PROVIDED MATERIAL →
## Start
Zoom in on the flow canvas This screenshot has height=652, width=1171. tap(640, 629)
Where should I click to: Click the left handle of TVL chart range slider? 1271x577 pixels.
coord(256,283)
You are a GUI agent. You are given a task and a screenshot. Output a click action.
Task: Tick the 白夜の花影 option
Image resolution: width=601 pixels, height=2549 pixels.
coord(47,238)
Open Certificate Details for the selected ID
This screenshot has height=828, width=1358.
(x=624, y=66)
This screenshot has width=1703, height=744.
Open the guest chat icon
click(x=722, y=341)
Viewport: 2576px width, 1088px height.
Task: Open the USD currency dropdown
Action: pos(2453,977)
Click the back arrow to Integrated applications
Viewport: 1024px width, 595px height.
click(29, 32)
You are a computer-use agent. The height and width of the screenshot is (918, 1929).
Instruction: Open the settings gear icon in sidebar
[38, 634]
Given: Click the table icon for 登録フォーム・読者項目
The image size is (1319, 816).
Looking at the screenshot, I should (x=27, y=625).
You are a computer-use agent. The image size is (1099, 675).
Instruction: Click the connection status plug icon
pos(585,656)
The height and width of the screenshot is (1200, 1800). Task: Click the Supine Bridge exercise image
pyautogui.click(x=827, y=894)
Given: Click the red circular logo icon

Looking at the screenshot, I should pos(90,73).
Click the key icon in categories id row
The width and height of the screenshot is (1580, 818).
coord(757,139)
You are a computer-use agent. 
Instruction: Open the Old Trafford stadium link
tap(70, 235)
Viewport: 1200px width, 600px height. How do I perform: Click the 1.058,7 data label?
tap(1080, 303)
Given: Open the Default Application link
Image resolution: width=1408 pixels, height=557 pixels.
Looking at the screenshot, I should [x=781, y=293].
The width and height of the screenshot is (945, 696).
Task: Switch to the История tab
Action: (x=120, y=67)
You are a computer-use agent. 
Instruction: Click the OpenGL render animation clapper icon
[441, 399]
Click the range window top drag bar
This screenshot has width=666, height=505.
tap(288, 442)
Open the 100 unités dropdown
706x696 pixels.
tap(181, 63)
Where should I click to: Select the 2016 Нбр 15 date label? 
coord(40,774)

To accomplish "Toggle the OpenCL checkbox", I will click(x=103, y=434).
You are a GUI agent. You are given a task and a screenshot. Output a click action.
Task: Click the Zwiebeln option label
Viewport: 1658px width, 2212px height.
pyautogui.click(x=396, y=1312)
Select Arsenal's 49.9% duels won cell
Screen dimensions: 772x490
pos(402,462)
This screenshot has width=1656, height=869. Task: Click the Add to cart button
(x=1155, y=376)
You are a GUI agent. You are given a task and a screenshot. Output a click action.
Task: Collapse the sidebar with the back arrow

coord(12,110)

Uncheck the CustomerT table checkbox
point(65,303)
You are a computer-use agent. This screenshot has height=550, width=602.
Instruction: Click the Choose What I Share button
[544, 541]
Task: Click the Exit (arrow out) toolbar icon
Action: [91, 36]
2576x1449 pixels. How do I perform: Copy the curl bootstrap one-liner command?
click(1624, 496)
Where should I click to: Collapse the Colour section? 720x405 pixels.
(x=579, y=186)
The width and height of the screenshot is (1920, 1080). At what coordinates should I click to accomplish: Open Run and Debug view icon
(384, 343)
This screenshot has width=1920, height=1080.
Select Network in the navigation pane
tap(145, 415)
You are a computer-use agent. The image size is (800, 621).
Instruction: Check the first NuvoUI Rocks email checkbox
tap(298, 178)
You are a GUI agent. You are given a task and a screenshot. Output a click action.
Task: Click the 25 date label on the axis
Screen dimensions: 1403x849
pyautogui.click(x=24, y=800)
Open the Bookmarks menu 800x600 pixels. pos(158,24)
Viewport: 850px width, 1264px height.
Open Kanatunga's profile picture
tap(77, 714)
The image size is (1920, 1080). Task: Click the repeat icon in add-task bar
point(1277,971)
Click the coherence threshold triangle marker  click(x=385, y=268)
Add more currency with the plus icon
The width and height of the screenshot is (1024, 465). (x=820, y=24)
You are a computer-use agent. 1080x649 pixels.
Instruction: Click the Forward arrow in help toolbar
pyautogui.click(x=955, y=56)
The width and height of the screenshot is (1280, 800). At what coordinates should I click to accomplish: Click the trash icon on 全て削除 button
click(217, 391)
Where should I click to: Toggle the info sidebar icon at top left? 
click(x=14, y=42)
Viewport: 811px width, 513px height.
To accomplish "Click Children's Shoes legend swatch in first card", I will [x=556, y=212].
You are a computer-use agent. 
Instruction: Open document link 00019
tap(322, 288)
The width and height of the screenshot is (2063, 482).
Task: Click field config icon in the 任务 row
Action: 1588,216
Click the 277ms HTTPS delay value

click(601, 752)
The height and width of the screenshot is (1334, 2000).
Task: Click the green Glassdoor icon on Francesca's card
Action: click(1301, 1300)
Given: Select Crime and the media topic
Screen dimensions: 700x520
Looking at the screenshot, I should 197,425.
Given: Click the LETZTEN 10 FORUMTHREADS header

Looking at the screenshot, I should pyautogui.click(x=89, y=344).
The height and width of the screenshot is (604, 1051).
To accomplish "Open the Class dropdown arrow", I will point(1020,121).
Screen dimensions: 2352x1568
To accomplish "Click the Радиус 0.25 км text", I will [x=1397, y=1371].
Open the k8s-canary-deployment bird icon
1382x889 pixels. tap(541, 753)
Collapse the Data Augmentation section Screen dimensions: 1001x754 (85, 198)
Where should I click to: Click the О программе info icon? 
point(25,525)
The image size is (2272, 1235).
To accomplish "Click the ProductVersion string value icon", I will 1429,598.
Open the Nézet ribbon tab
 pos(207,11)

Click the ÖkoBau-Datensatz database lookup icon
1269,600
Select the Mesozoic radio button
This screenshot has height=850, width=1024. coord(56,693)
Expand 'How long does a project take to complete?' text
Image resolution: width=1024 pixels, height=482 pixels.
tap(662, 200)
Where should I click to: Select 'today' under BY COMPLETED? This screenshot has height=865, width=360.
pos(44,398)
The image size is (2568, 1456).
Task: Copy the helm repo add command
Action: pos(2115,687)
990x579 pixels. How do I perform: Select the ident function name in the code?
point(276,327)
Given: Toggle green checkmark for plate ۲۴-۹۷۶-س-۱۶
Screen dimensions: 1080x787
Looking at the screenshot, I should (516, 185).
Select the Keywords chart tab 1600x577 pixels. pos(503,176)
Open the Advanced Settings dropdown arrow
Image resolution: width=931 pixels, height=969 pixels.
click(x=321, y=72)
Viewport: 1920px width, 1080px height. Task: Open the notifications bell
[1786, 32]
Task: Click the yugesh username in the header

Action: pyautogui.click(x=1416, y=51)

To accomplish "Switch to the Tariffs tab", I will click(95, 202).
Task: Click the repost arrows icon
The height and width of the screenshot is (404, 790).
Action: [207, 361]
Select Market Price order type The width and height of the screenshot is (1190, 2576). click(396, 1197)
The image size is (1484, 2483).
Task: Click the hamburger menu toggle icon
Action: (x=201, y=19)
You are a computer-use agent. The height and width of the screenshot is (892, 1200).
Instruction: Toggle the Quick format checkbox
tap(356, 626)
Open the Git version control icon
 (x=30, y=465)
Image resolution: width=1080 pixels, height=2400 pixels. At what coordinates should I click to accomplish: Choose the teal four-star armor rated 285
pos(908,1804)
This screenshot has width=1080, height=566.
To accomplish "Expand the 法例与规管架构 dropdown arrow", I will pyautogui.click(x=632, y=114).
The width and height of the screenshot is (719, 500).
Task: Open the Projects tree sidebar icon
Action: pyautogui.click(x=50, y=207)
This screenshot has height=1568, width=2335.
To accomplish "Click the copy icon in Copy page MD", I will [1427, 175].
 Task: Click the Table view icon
## End
GIVEN EXERCISE →
Return all of the data above, unchanged.

RESPONSE FOR THIS EXERCISE →
Zoom in on the flow canvas This screenshot has height=652, width=1171. tap(640, 629)
Where should I click to: Click the left handle of TVL chart range slider? 1271x577 pixels.
coord(256,283)
You are a GUI agent. You are given a task and a screenshot. Output a click action.
Task: Tick the 白夜の花影 option
Image resolution: width=601 pixels, height=2549 pixels.
coord(47,238)
Open Certificate Details for the selected ID
This screenshot has height=828, width=1358.
(x=624, y=66)
This screenshot has width=1703, height=744.
Open the guest chat icon
click(x=722, y=341)
Viewport: 2576px width, 1088px height.
Task: Open the USD currency dropdown
Action: pos(2453,977)
Click the back arrow to Integrated applications
Viewport: 1024px width, 595px height.
click(29, 32)
You are a computer-use agent. The height and width of the screenshot is (918, 1929).
Instruction: Open the settings gear icon in sidebar
[38, 634]
Given: Click the table icon for 登録フォーム・読者項目
The image size is (1319, 816).
Looking at the screenshot, I should (x=27, y=625).
You are a computer-use agent. The image size is (1099, 675).
Instruction: Click the connection status plug icon
pos(585,656)
The height and width of the screenshot is (1200, 1800). Task: Click the Supine Bridge exercise image
pyautogui.click(x=827, y=894)
Given: Click the red circular logo icon

Looking at the screenshot, I should pos(90,73).
Click the key icon in categories id row
The width and height of the screenshot is (1580, 818).
coord(757,139)
You are a computer-use agent. 
Instruction: Open the Old Trafford stadium link
tap(70, 235)
Viewport: 1200px width, 600px height. How do I perform: Click the 1.058,7 data label?
tap(1080, 303)
Given: Open the Default Application link
Image resolution: width=1408 pixels, height=557 pixels.
Looking at the screenshot, I should [x=781, y=293].
The width and height of the screenshot is (945, 696).
Task: Switch to the История tab
Action: (x=120, y=67)
You are a computer-use agent. 
Instruction: Click the OpenGL render animation clapper icon
[441, 399]
Click the range window top drag bar
This screenshot has width=666, height=505.
tap(288, 442)
Open the 100 unités dropdown
706x696 pixels.
tap(181, 63)
Where should I click to: Select the 2016 Нбр 15 date label? 
coord(40,774)

To accomplish "Toggle the OpenCL checkbox", I will click(x=103, y=434).
You are a GUI agent. You are given a task and a screenshot. Output a click action.
Task: Click the Zwiebeln option label
Viewport: 1658px width, 2212px height.
pyautogui.click(x=396, y=1312)
Select Arsenal's 49.9% duels won cell
Screen dimensions: 772x490
pos(402,462)
This screenshot has width=1656, height=869. Task: Click the Add to cart button
(x=1155, y=376)
You are a GUI agent. You are given a task and a screenshot. Output a click action.
Task: Collapse the sidebar with the back arrow

coord(12,110)

Uncheck the CustomerT table checkbox
point(65,303)
You are a computer-use agent. This screenshot has height=550, width=602.
Instruction: Click the Choose What I Share button
[544, 541]
Task: Click the Exit (arrow out) toolbar icon
Action: [91, 36]
2576x1449 pixels. How do I perform: Copy the curl bootstrap one-liner command?
click(1624, 496)
Where should I click to: Collapse the Colour section? 720x405 pixels.
(x=579, y=186)
The width and height of the screenshot is (1920, 1080). At what coordinates should I click to accomplish: Open Run and Debug view icon
(384, 343)
This screenshot has width=1920, height=1080.
Select Network in the navigation pane
tap(145, 415)
You are a computer-use agent. The image size is (800, 621).
Instruction: Check the first NuvoUI Rocks email checkbox
tap(298, 178)
You are a GUI agent. You are given a task and a screenshot. Output a click action.
Task: Click the 25 date label on the axis
Screen dimensions: 1403x849
pyautogui.click(x=24, y=800)
Open the Bookmarks menu 800x600 pixels. pos(158,24)
Viewport: 850px width, 1264px height.
Open Kanatunga's profile picture
tap(77, 714)
The image size is (1920, 1080). Task: Click the repeat icon in add-task bar
point(1277,971)
Click the coherence threshold triangle marker  click(x=385, y=268)
Add more currency with the plus icon
The width and height of the screenshot is (1024, 465). (x=820, y=24)
You are a computer-use agent. 1080x649 pixels.
Instruction: Click the Forward arrow in help toolbar
pyautogui.click(x=955, y=56)
The width and height of the screenshot is (1280, 800). At what coordinates should I click to accomplish: Click the trash icon on 全て削除 button
click(217, 391)
Where should I click to: Toggle the info sidebar icon at top left? 
click(x=14, y=42)
Viewport: 811px width, 513px height.
To accomplish "Click Children's Shoes legend swatch in first card", I will [x=556, y=212].
You are a computer-use agent. 
Instruction: Open document link 00019
tap(322, 288)
The width and height of the screenshot is (2063, 482).
Task: Click field config icon in the 任务 row
Action: 1588,216
Click the 277ms HTTPS delay value

click(601, 752)
The height and width of the screenshot is (1334, 2000).
Task: Click the green Glassdoor icon on Francesca's card
Action: click(1301, 1300)
Given: Select Crime and the media topic
Screen dimensions: 700x520
Looking at the screenshot, I should 197,425.
Given: Click the LETZTEN 10 FORUMTHREADS header

Looking at the screenshot, I should pyautogui.click(x=89, y=344).
The height and width of the screenshot is (604, 1051).
To accomplish "Open the Class dropdown arrow", I will point(1020,121).
Screen dimensions: 2352x1568
To accomplish "Click the Радиус 0.25 км text", I will [x=1397, y=1371].
Open the k8s-canary-deployment bird icon
1382x889 pixels. tap(541, 753)
Collapse the Data Augmentation section Screen dimensions: 1001x754 (85, 198)
Where should I click to: Click the О программе info icon? 
point(25,525)
The image size is (2272, 1235).
To accomplish "Click the ProductVersion string value icon", I will 1429,598.
Open the Nézet ribbon tab
 pos(207,11)

Click the ÖkoBau-Datensatz database lookup icon
1269,600
Select the Mesozoic radio button
This screenshot has height=850, width=1024. coord(56,693)
Expand 'How long does a project take to complete?' text
Image resolution: width=1024 pixels, height=482 pixels.
tap(662, 200)
Where should I click to: Select 'today' under BY COMPLETED? This screenshot has height=865, width=360.
pos(44,398)
The image size is (2568, 1456).
Task: Copy the helm repo add command
Action: pos(2115,687)
990x579 pixels. How do I perform: Select the ident function name in the code?
point(276,327)
Given: Toggle green checkmark for plate ۲۴-۹۷۶-س-۱۶
Screen dimensions: 1080x787
Looking at the screenshot, I should (516, 185).
Select the Keywords chart tab 1600x577 pixels. pos(503,176)
Open the Advanced Settings dropdown arrow
Image resolution: width=931 pixels, height=969 pixels.
click(x=321, y=72)
Viewport: 1920px width, 1080px height. Task: Open the notifications bell
[1786, 32]
Task: Click the yugesh username in the header

Action: pyautogui.click(x=1416, y=51)

To accomplish "Switch to the Tariffs tab", I will click(95, 202).
Task: Click the repost arrows icon
The height and width of the screenshot is (404, 790).
Action: [207, 361]
Select Market Price order type The width and height of the screenshot is (1190, 2576). click(396, 1197)
The image size is (1484, 2483).
Task: Click the hamburger menu toggle icon
Action: (x=201, y=19)
You are a computer-use agent. The height and width of the screenshot is (892, 1200).
Instruction: Toggle the Quick format checkbox
tap(356, 626)
Open the Git version control icon
 (x=30, y=465)
Image resolution: width=1080 pixels, height=2400 pixels. At what coordinates should I click to accomplish: Choose the teal four-star armor rated 285
pos(908,1804)
This screenshot has width=1080, height=566.
To accomplish "Expand the 法例与规管架构 dropdown arrow", I will pyautogui.click(x=632, y=114).
The width and height of the screenshot is (719, 500).
Task: Open the Projects tree sidebar icon
Action: pyautogui.click(x=50, y=207)
This screenshot has height=1568, width=2335.
To accomplish "Click the copy icon in Copy page MD", I will [1427, 175].
 Task: Click the Table view icon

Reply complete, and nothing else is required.